Brano citato:
· · · ·

I problemi pertanto non si manifestano solo quando i noduli crescono e schiacciano o infiltrano gli organi, o quando chiudono l’intestino. Parlare di noduli di carcinosi, o ridurre il problema all’asportazione o al trattamento di questi noduli, è sicuramente riduttivo. I problemi iniziano molto prima, nel momento stesso in cui lo spazio in cui gli organi addominali vivono (cavità addominale) e le loro vie di comunicazione (la membrana peritoneale e il liquido peritoneale) devono fare i conti con un nuovo inquilino che, in maniera silenziosa e subdola, finirà per colonizzarli. Cerco di spiegarmi meglio con l’esempio seguente, in cui vi invito per un attimo a mettervi nei panni di un organo addominale, per esempio l’intestino, che abita la cavità addominale, la sua città…

“Vi svegliate. Dalla finestra aperta l’aria frizzante del mattino vi porta profumo di fiori e le chiacchiere dei primi passanti.

Vi affacciate. I raggi del sole illuminano i tavoli di un caffè, tra le aiuole ai lati della strada.

Scendete a fare una passeggiata. Camminate in silenzio ascoltando i canti degli uccellini, e i rumori che giungono dalle finestre delle case circostanti, dove alcuni ritardatari si svegliano solo ora.

Arrivate al fiume, e vi stendete sull’erba a pensare, cullati dal suono dell’acqua che scorre”.

Ora riavvolgete il nastro.

“Vi svegliate per il frastuono dei clacson, che vi tormenta nonostante abbiate sbarrato la finestra e abbassato la tapparella.

· · · ·

Dati grezzi:
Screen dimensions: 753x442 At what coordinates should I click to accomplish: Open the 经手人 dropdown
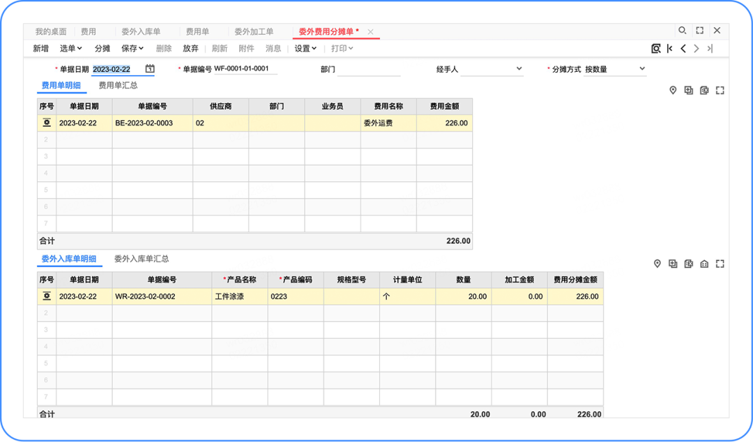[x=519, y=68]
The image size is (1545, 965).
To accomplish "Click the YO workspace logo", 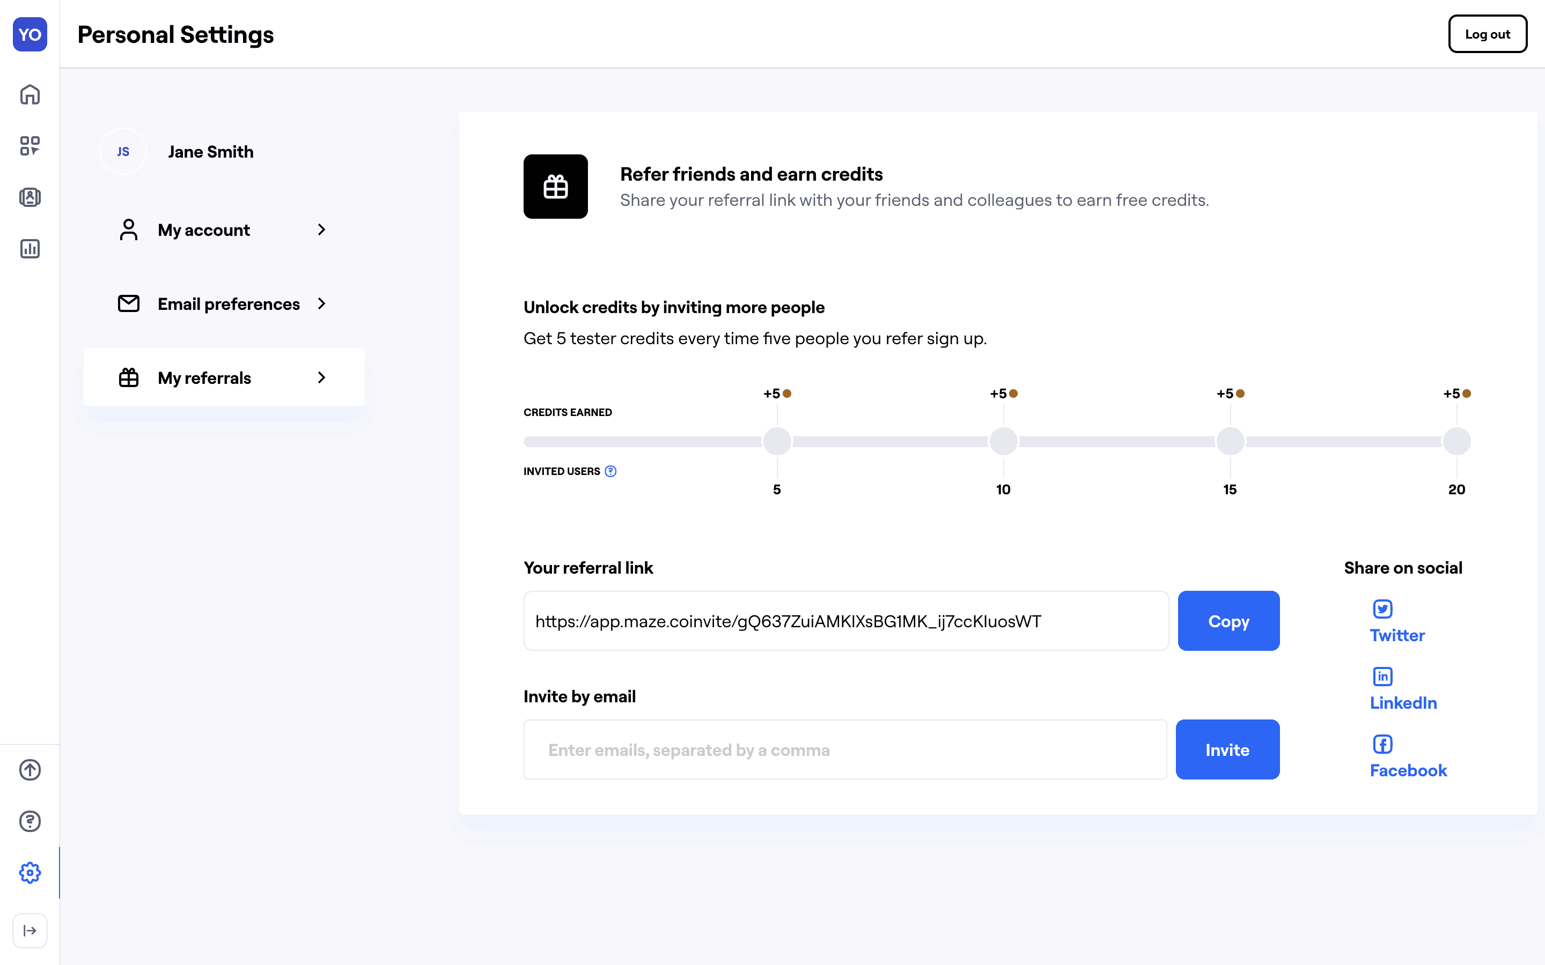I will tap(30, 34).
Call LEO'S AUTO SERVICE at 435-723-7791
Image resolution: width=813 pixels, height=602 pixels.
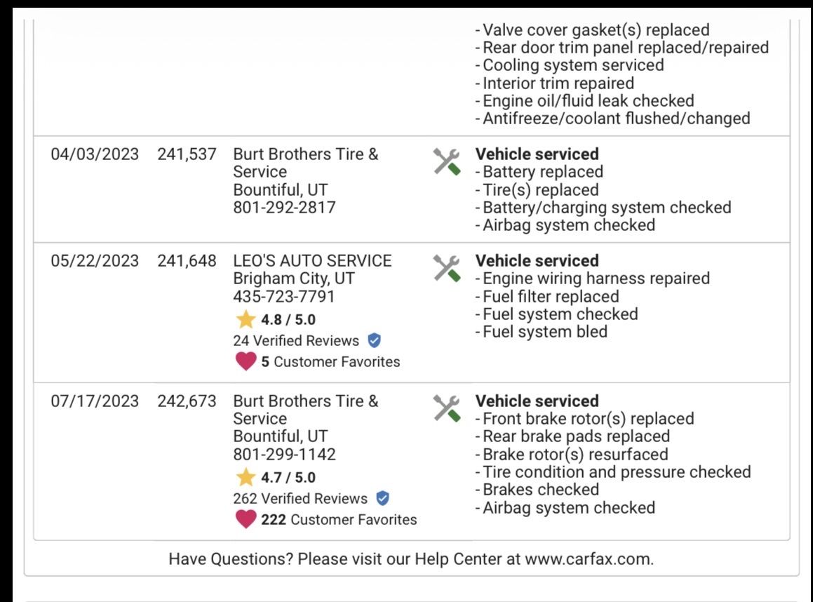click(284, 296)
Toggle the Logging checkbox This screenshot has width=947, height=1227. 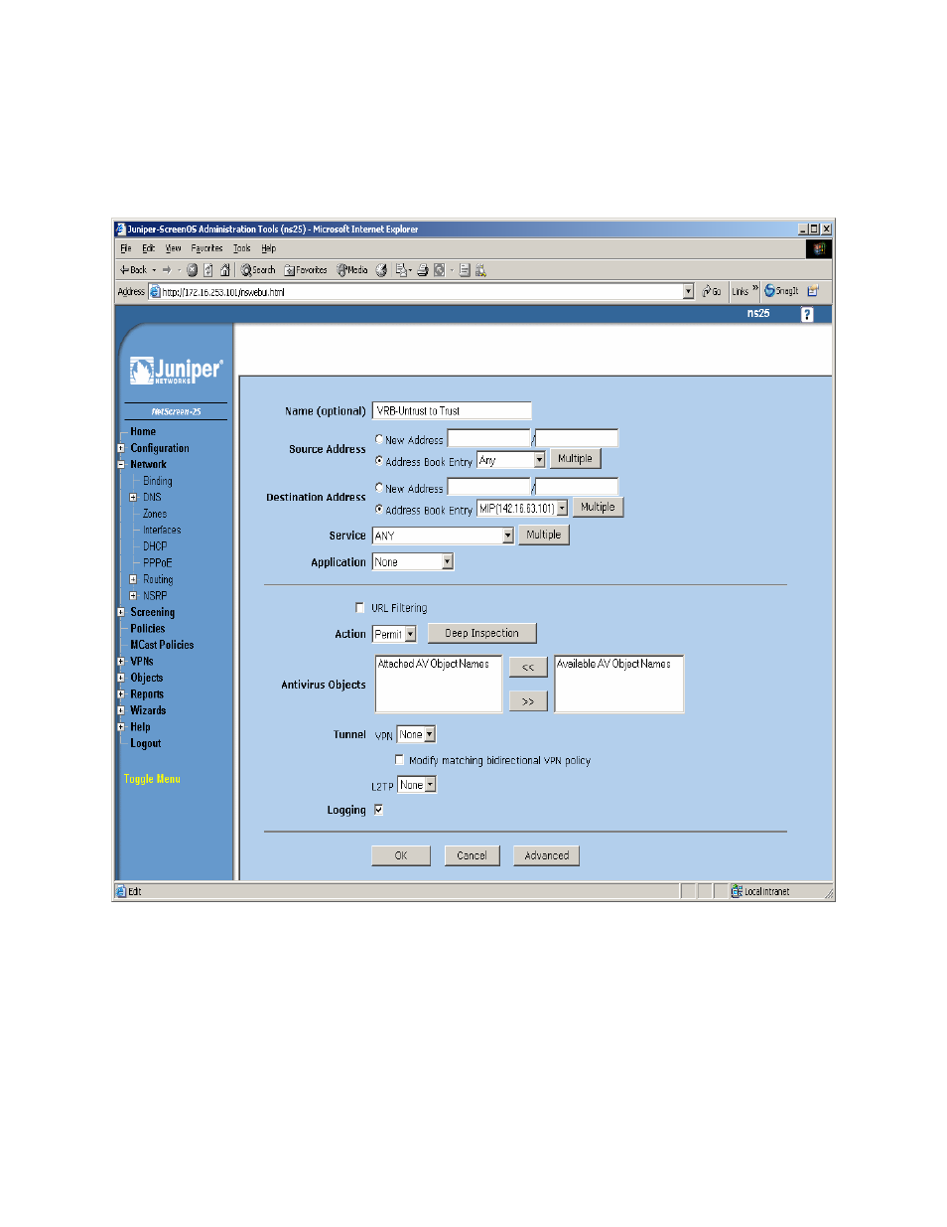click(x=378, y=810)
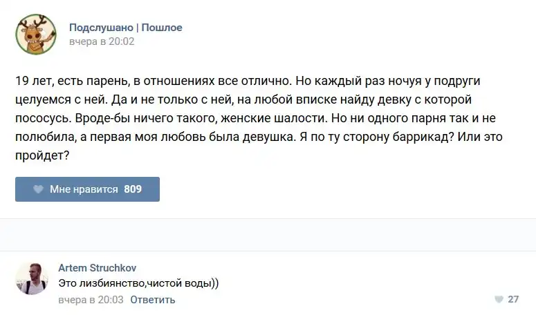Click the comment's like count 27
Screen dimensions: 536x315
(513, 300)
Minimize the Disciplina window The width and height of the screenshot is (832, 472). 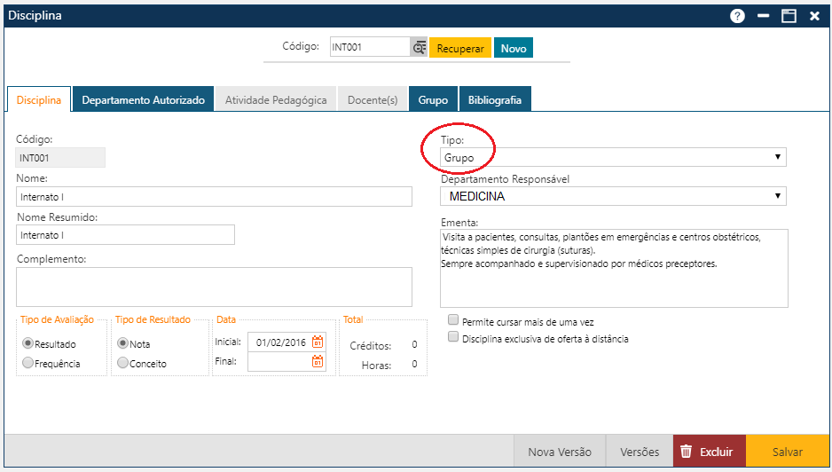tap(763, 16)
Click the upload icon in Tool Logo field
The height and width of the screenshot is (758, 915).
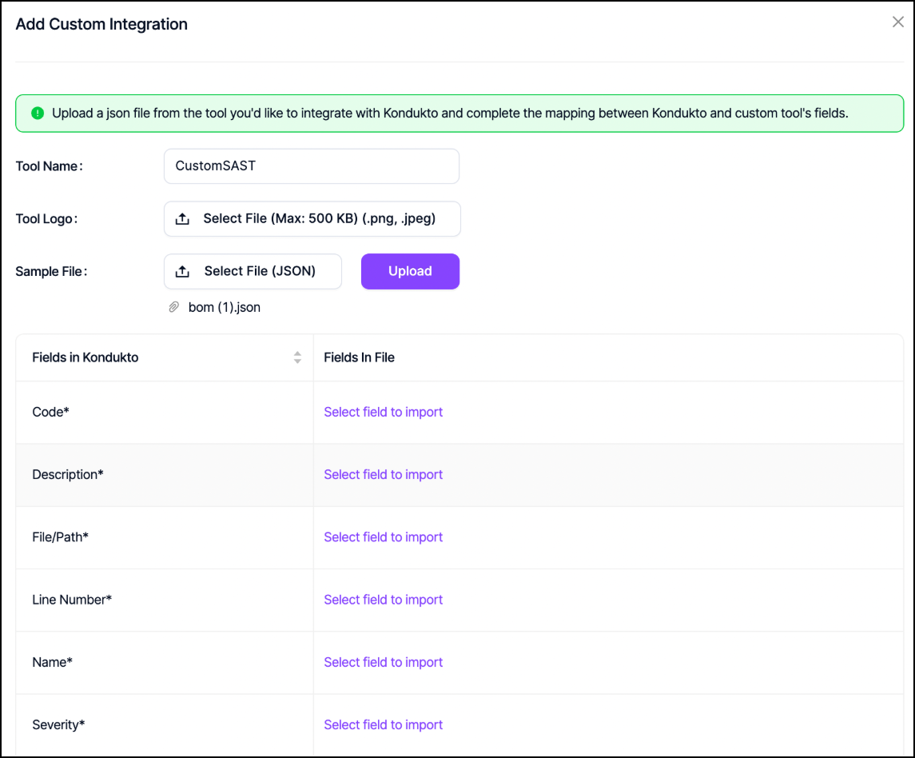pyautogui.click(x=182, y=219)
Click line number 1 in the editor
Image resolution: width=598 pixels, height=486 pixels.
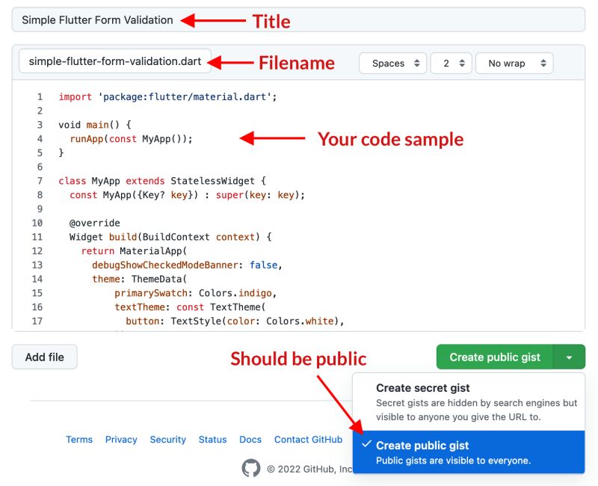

· · · ·

Estrai dal brano sulla carcinosi il tratto che va da "Scendete a fare" fino a "svegliano solo ora." compreso, senza cambiare nulla.

Risposta finale:
Scendete a fare una passeggiata. Camminate in silenzio ascoltando i canti degli uccellini, e i rumori che giungono dalle finestre delle case circostanti, dove alcuni ritardatari si svegliano solo ora.